* **What the task asks**:
Below are the records; count how many of their lines hold the string "Image" and give the number alone.

::::

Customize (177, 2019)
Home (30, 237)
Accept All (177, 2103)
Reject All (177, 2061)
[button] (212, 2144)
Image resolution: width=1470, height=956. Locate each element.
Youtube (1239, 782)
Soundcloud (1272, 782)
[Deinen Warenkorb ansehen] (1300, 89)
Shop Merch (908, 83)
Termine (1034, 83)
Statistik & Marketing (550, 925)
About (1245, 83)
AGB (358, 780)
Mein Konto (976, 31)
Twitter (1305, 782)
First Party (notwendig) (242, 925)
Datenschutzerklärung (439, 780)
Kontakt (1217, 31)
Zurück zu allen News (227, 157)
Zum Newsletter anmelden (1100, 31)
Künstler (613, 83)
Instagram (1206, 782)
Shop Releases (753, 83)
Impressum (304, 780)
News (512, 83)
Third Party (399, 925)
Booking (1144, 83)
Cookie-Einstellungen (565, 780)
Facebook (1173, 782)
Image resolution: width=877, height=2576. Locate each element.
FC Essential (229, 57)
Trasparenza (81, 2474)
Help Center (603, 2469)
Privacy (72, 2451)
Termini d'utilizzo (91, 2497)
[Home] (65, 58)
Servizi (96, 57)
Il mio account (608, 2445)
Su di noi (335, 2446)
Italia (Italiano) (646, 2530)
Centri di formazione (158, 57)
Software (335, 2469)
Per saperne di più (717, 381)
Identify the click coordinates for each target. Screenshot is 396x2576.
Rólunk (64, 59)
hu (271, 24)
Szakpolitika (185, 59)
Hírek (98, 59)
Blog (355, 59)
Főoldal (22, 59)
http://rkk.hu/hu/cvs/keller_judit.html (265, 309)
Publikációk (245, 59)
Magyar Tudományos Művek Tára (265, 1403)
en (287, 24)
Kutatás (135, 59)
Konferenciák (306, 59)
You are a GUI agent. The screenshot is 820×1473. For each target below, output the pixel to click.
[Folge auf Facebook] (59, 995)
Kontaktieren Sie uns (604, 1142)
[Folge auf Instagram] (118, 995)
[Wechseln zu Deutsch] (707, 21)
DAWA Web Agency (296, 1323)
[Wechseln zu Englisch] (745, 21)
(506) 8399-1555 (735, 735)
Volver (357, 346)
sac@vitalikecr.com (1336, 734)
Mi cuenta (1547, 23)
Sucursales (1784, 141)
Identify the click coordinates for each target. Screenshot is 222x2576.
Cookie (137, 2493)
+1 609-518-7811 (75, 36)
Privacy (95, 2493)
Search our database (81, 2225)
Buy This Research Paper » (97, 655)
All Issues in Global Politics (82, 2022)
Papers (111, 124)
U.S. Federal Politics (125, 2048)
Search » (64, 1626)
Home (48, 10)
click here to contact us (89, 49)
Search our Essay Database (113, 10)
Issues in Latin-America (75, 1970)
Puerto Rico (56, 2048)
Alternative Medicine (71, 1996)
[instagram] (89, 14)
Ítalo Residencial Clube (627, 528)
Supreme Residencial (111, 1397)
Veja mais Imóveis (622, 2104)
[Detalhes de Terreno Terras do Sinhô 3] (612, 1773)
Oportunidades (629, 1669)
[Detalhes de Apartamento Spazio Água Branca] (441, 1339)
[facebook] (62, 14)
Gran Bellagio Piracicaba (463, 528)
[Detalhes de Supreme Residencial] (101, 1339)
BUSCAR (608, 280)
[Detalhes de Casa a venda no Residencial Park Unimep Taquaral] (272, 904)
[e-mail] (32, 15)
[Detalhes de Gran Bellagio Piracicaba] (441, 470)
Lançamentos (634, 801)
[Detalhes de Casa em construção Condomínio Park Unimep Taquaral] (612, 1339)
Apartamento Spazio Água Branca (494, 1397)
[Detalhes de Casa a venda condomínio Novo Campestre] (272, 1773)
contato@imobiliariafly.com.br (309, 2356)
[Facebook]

::::

* **The completed task**:
2